> ## Documentation Index
> Fetch the complete documentation index at: https://docs.gaussia.ai/llms.txt
> Use this file to discover all available pages before exploring further.

# Statistical modes

> Choose between frequentist point estimates and Bayesian credible intervals for metric aggregation

## Overview

Every Gaussia metric supports two statistical computation modes. You pass a `StatisticalMode` instance when running a metric to control how scores are aggregated.

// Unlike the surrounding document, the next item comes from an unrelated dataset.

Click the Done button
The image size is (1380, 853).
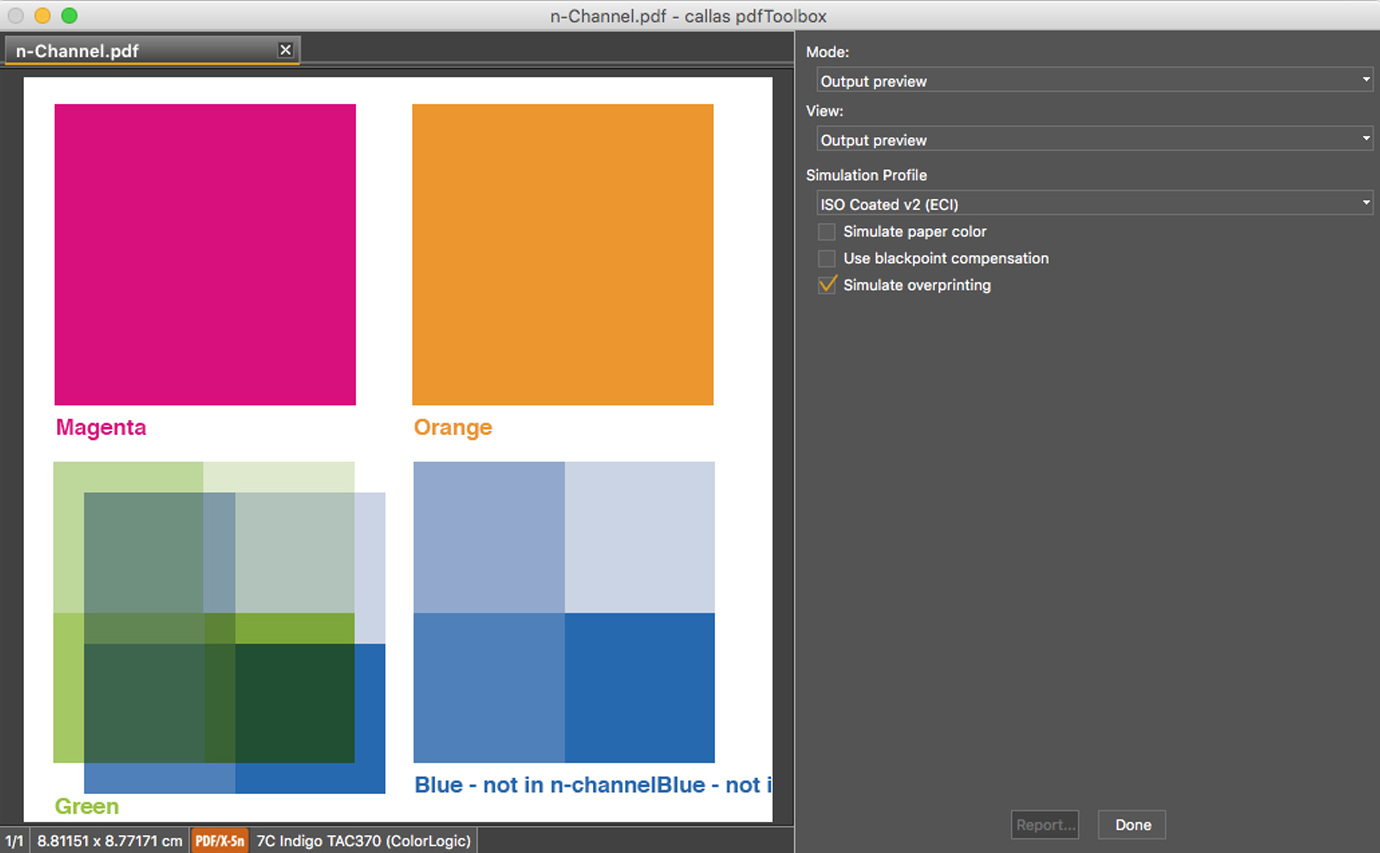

| Mode              | Returns                                 | Best for                             |
| ----------------- | --------------------------------------- | ------------------------------------ |
| `FrequentistMode` | Single point estimate (weighted mean)   | Quick analysis, dashboards           |
| `BayesianMode`    | Mean + credible interval (bootstrapped) | Research, uncertainty quantification |

## Frequentist mode (default)

Returns a single value — the weighted mean of all interaction scores.

```python theme={null}
from gaussia.statistical import FrequentistMode
from gaussia.metrics.context import Context

results = Context.run(
    MyRetriever,
    model=model,
    statistical_mode=FrequentistMode(),
)

for r in results:
    print(f"Context awareness: {r.context_awareness:.3f}")
    # context_awareness_ci_low and context_awareness_ci_high are None
```

### Primitives

| Method                                         | Returns                                     |
| ---------------------------------------------- | ------------------------------------------- |
| `rate_estimation(successes, trials)`           | `float` — simple ratio `successes / trials` |
| `aggregate_metrics(metrics, weights)`          | `float` — weighted sum                      |
| `dispersion_metric(values, center)`            | `float` — mean absolute deviation           |
| `distribution_divergence(observed, reference)` | `float` — total variation distance          |

## Bayesian mode

Returns a mean with a credible interval, computed via bootstrap resampling.

```python theme={null}
from gaussia.statistical import BayesianMode

results = Context.run(
    MyRetriever,
    model=model,
    statistical_mode=BayesianMode(
        mc_samples=5000,   # Number of Monte Carlo samples
        ci_level=0.95,     # 95% credible interval
    ),
)

for r in results:
    print(f"Context awareness: {r.context_awareness:.3f}")
    print(f"95% CI: [{r.context_awareness_ci_low:.3f}, {r.context_awareness_ci_high:.3f}]")
```

### Configuration

| Parameter         | Default | Description                                               |
| ----------------- | ------- | --------------------------------------------------------- |
| `mc_samples`      | `5000`  | Number of Monte Carlo bootstrap samples                   |
| `ci_level`        | `0.95`  | Credible interval level (e.g., 0.95 for 95%)              |
| `dirichlet_prior` | `1.0`   | Dirichlet prior concentration for distribution divergence |

### Primitives

| Method                                         | Returns                                            |
| ---------------------------------------------- | -------------------------------------------------- |
| `rate_estimation(successes, trials)`           | `dict` with `mean`, `ci_low`, `ci_high`, `samples` |
| `aggregate_metrics(metrics, weights)`          | `dict` with `mean`, `ci_low`, `ci_high`            |
| `dispersion_metric(values, center)`            | `dict` with `mean`, `ci_low`, `ci_high`            |
| `distribution_divergence(observed, reference)` | `dict` with `mean`, `ci_low`, `ci_high`            |

## When to use which

<Columns cols={2}>
  <Card title="Use FrequentistMode when..." icon="bolt">
    * You need fast, simple results
    * You're building dashboards or CI pipelines
    * Sample sizes are large enough for stable estimates
  </Card>

  <Card title="Use BayesianMode when..." icon="flask">
    * You need uncertainty quantification
    * Sample sizes are small
    * You're comparing metrics across experiments
    * You're writing research papers
  </Card>
</Columns>

## Custom modes

You can implement your own `StatisticalMode` by subclassing the abstract base class:

```python theme={null}
from gaussia.statistical.base import StatisticalMode

class MyCustomMode(StatisticalMode):
    def rate_estimation(self, successes, trials):
        ...

    def aggregate_metrics(self, metrics, weights):
        ...

    def dispersion_metric(self, values, center="mean"):
        ...

    def distribution_divergence(self, observed, reference, divergence_type="total_variation"):
        ...

    def get_result_type(self) -> str:
        return "point_estimate"  # or "distribution"
```